松岡洋右とは?
まつおかようすけ
松岡洋右とは、戦前日本の外交官・政治家で、国際連盟からの脱退を宣言し、日独伊三国同盟の締結に関与した外務大臣です。
松岡洋右(まつおか ようすけ、1880〜1946年)は、山口県出身の外交官・政治家です。少年時代にアメリカへ渡り、オレゴン大学を卒業後に外務省に入省しました。弁舌の才に長け、外交の舞台での強硬な主張で知られています。

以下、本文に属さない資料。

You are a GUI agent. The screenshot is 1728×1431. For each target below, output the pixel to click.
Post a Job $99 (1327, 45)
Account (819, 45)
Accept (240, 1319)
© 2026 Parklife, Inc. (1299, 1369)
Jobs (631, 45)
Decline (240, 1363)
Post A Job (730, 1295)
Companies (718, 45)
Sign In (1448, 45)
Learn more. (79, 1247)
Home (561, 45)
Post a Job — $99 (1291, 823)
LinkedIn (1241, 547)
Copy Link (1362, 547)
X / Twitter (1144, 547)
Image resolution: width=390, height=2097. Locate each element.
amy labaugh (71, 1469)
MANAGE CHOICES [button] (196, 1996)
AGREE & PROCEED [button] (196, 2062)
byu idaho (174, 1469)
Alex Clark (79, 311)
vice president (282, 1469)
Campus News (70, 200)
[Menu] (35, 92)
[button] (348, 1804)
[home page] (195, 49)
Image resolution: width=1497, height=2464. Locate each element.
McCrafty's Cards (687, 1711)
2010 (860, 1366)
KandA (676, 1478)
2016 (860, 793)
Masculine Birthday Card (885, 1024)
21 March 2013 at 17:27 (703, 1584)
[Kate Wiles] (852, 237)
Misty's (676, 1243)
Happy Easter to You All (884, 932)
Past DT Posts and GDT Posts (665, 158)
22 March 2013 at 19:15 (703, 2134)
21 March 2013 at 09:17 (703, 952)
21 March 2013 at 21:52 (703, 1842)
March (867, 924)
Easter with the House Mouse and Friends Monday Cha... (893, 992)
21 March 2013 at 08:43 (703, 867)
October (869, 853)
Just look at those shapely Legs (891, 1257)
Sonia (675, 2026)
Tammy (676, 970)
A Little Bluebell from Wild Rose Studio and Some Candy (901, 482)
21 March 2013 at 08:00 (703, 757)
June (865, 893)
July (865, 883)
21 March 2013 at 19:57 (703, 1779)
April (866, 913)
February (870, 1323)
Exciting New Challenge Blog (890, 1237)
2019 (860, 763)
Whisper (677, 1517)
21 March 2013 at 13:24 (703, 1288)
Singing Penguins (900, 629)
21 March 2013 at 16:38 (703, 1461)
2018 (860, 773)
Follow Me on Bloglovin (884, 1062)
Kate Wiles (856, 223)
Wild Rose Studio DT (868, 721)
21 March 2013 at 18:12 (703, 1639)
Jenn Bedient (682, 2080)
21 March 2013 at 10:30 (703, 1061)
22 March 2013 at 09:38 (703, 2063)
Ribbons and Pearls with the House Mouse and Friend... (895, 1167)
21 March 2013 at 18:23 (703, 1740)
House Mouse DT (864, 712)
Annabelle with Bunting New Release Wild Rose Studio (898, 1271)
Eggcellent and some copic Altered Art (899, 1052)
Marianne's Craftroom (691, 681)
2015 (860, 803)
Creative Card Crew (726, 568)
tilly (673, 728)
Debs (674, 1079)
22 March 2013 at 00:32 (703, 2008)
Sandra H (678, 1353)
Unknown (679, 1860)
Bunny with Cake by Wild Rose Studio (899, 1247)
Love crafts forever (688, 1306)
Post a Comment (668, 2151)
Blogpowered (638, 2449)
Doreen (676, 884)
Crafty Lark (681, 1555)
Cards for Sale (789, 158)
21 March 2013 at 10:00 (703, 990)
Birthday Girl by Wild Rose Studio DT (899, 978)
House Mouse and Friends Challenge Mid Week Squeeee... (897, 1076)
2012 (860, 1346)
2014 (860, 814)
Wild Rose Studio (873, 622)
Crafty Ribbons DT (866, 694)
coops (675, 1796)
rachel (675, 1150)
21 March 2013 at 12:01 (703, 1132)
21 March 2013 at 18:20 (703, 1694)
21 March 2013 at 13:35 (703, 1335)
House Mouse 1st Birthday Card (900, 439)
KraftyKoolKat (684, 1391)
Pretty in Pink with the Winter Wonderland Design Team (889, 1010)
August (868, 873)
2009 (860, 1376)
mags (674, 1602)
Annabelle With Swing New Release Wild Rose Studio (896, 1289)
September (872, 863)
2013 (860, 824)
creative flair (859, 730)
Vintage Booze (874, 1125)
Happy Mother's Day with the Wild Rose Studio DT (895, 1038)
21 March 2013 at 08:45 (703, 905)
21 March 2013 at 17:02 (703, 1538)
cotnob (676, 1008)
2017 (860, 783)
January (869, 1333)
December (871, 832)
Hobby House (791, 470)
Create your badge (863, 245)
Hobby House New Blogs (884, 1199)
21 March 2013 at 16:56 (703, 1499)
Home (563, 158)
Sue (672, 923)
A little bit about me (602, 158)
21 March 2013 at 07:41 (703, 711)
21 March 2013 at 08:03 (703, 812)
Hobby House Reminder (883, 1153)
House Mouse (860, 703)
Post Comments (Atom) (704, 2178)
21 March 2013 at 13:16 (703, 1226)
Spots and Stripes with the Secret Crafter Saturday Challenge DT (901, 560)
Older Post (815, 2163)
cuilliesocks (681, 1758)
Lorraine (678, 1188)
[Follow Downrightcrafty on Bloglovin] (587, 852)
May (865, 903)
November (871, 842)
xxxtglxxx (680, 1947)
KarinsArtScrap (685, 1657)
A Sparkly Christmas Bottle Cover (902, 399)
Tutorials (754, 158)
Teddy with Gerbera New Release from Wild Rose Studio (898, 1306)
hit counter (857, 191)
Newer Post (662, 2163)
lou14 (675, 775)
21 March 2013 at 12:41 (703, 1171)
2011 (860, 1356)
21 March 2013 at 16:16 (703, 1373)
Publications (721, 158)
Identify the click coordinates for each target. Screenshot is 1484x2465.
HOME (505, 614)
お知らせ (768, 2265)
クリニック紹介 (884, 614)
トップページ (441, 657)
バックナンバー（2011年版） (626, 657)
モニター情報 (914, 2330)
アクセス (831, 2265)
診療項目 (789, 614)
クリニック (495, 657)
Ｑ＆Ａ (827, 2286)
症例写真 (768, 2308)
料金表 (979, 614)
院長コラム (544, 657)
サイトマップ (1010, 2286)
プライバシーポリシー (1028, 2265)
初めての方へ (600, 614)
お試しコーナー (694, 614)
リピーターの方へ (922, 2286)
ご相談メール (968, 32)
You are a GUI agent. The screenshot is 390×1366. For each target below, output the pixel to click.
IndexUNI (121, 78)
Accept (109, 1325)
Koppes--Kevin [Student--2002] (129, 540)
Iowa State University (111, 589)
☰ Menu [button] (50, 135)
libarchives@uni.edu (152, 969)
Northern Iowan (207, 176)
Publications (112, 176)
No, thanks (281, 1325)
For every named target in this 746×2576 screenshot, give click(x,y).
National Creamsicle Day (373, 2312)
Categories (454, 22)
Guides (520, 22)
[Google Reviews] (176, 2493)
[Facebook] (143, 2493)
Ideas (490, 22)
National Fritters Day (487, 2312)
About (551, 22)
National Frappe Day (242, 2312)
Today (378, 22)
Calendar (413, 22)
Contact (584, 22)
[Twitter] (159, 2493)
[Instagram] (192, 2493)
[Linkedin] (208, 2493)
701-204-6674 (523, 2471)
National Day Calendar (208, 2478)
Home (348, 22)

最大の歴史的事件は1933年の国際連盟脱退宣言です。満州事変への対応をめぐって日本が国際社会から批判を受ける中、松岡は全権代表として連盟総会に出席し、李頓調査団報告書の採択に反対し退場・脱退を宣言しました。
その後の主な活動は以下のとおりです。
- 南満州鉄道総裁として満州での経営を主導
- 1940年に第二次近衛内閣の外務大臣に就任
- 日独伊三国軍事同盟(1940年)の締結を推進
- ソ連との日ソ中立条約(1941年)を締結
しかし対米強硬路線はアメリカとの関係をさらに悪化させ、近衛首相との対立から1941年に閣外に去りました。戦後にA級戦犯として極東国際軍事裁判(東京裁判)で訴追されましたが、公判途中に病死しました。
使い方・例文
日本の昭和外交史や太平洋戦争の原因を論じる文脈で松岡洋右が取り上げられます。国際連盟脱退の場面は外交史の教科書にも記述される重要な出来事です。